WHAT YOU ARE ASKED TO DO: From the records below, output exactly the lines starting at the line with "504x433 pixels." and ending at the line with "Task: Select the", both of them included, but no pictures.

THE INPUT:

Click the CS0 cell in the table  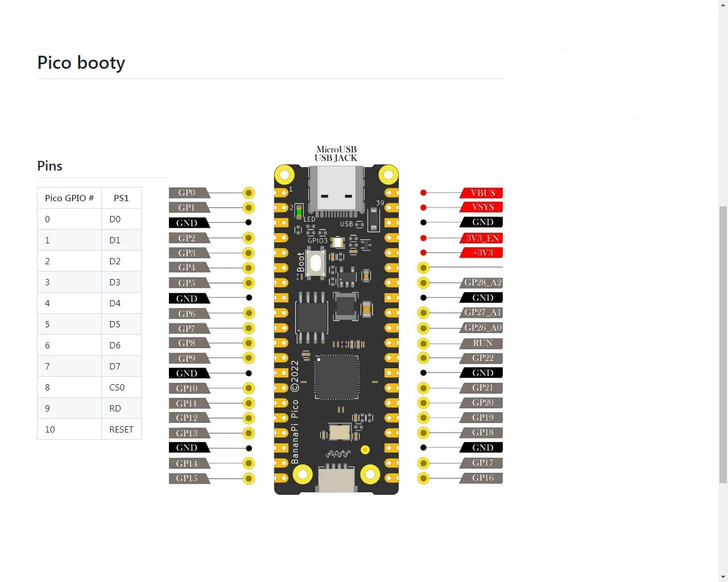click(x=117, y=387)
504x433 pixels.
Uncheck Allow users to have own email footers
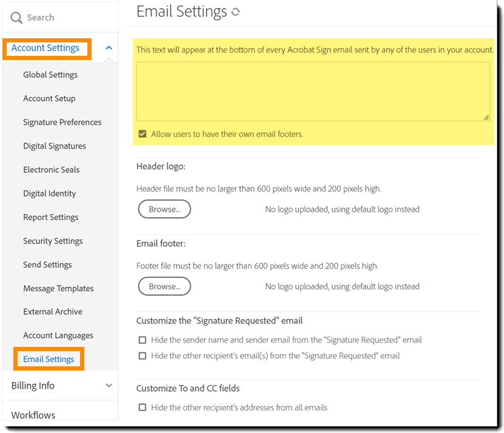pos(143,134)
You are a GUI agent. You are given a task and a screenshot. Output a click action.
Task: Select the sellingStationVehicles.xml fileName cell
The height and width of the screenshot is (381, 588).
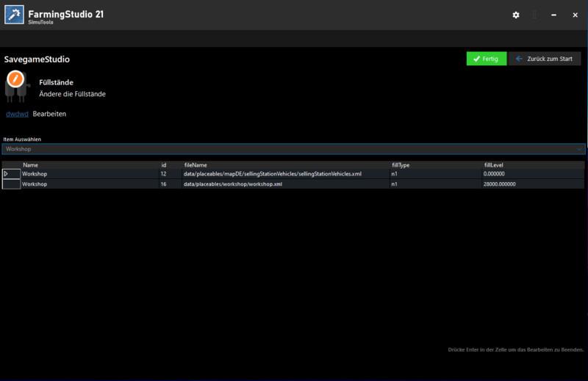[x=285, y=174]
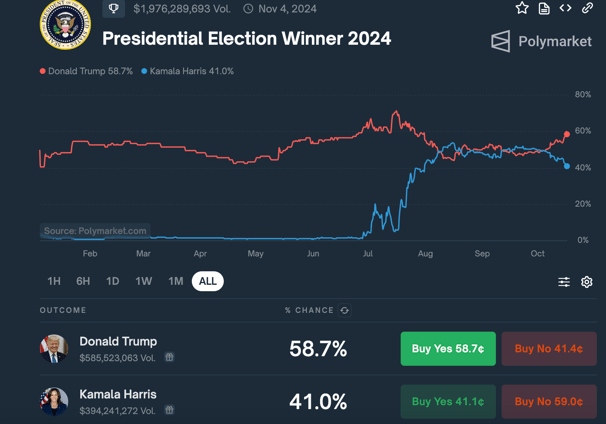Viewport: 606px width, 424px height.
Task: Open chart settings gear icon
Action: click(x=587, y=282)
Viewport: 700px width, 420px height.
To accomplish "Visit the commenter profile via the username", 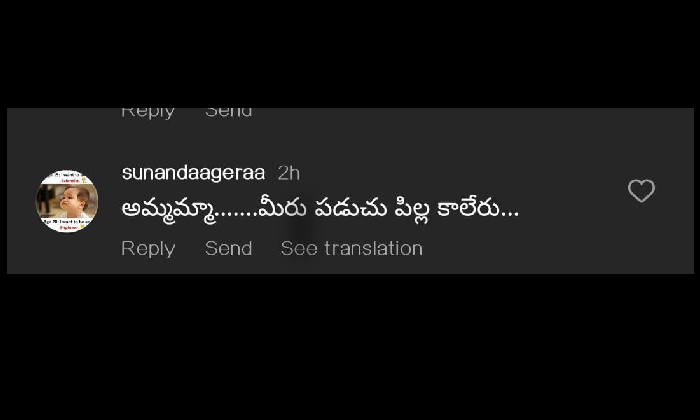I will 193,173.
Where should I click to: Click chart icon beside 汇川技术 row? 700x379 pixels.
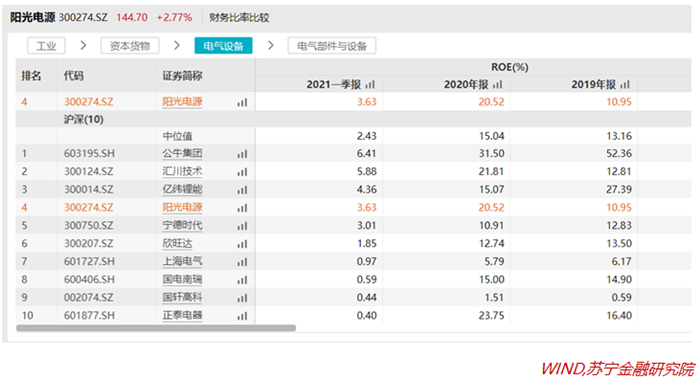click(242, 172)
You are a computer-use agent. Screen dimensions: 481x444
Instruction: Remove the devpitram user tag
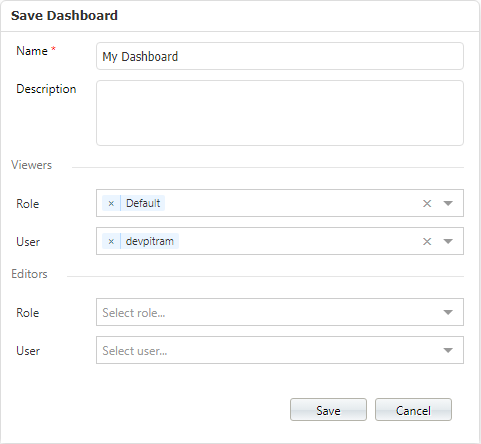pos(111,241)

--

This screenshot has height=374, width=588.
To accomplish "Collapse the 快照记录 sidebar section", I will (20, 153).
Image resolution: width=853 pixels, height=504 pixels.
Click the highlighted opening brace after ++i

TASK SOLUTION:
504x433 pixels.
Uncheck Allow users to have own email footers
pos(143,134)
You are a GUI agent. You are given a task and a screenshot. Output a click action.
Task: Select the sellingStationVehicles.xml fileName cell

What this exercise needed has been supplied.